Date published: 2017-09-27
Rated 4 out of 5 by from Needs more disclosure/information First-time impressions: Great germination. Impressive growth and appearance of stalks. No disease or worms! Beautiful ears. BUT: By the time it looks "ready" (like the photo) the kernels are tough and hard and not very tasty. Yes, Burpee's description says you should pick at 70 days to eat fresh and pick at 90-120 days to use as "full-season corn" -- cornmeal and grits. I checked mine at 70 days and it was barely starting to turn purple. By the time it was purple, well, see above. I think now I'll just leave it on the stalks to dry and figure out how to shell it and grind it. Never done that before, so we'll see how it goes! I do wish Burpee had provided a photo of what the corn looks like when it is edible as fresh corn.
Date published: 2017-09-12
Rated 5 out of 5 by from Hardy, Very Easy and Quick to Grow This corn is very easy to grow, and is an excellent, beautiful deep purple hue as portrayed in the picture. Germination was excellent; both direct sow and indoor start-transplant methods work well for this hardy variety. Experiencing large yields from multiple, quick to grow stalks, this corn adds both an excellent color and great flavor to salsa. Hats off to Burpee!
Date published: 2017-06-25
Rated 5 out of 5 by from Beautiful corn, but know what you are buying. This is beautiful corn, but please know what you are buying. This is NOT fresh eating corn. This corn is best used after it has completely dried.
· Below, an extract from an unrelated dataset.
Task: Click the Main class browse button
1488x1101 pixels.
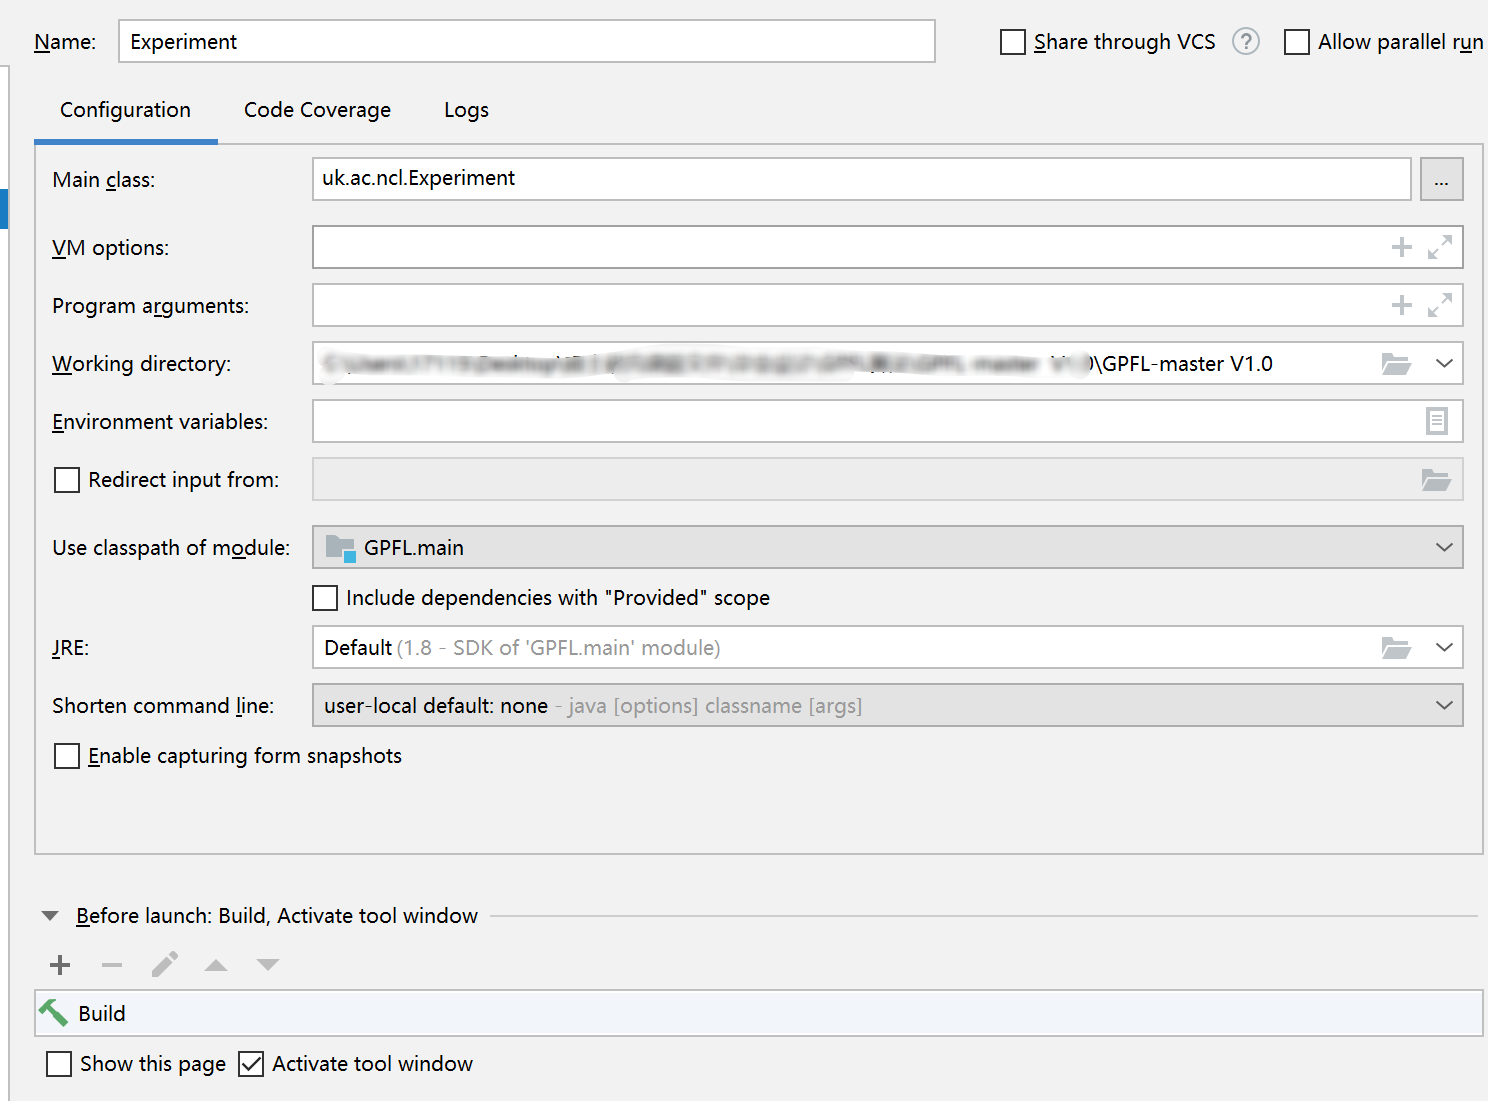Action: (1441, 180)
It makes wonderful corn meal and makes a great Chicha Morada drink! But it is not sweet fresh eating corn.
Date published: 2016-05-11
Rated 5 out of 5 by from Health kick I just bought this corn and haven't had a chance to grow it yet. However, I just wanted to say I'm glad Burpee is going off the beaten path with this one. After researching Suntava, I suspect this is a kulli/morado hybrid better adapted to Northern climates. If so, don't expect a sweet corn for corn-on-the-cob like you buy in the store. Rather than eating it fresh, either purchase a grinder and make your own starchy flour and corn meal or look up a good recipe for Chicha Morada, the Peruvian purple corn fruit drink, and enjoy it for its health benefits. Purple corn produces some of the most powerful antioxidants known! The only down side is it's a hybrid.
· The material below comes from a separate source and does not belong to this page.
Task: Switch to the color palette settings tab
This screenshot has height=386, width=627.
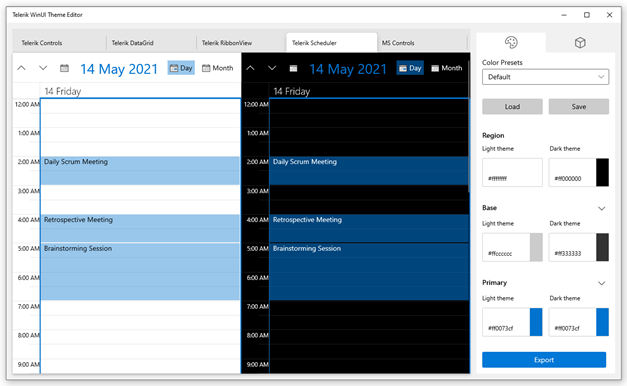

Date published: 2016-02-02
Rated 5 out of 5 by from Deep purple color I was impressed with how vigorous this corn grew. I grew this corn along my shed next to the zinnias, after 70 days I picked my first ear and cooked it, then I cut the kernels off and put it in my mixed salad. It was great, I liked the taste and I know it is healthier than yellow or white corn, plus it is easy to grow.
Date published: 2015-09-07
Rated 3 out of 5 by from Looks stunning, taste disappointing Suntava grows well and is a beautiful corn (purple ears and deep purple kernels). I picked some ripe and young, either way they are really starchy. This is so pretty i think you could use it mixed (i.e. take kernels off the cob) with a much sweeter variety. It is NOT scrumptious... beautiful yes but tastes like old starchy corn (even fresh and young). Very interesting to try but not a tasty treat!
Date published: 2015-09-06
Rated 2 out of 5 by from Not Good I gave this 1 star only because of it's ease to grow and it's decorative purposes, other than that it is very chewy and tasteless. I had at least 90% germination but I wish I would have known about it's poor taste because I wouldn't have bothered growing it and I would have used the space I grew it in for a sweet corn that is actually sweet unlike this one. It's definitely not "scrumptious" like the title says unfortunately.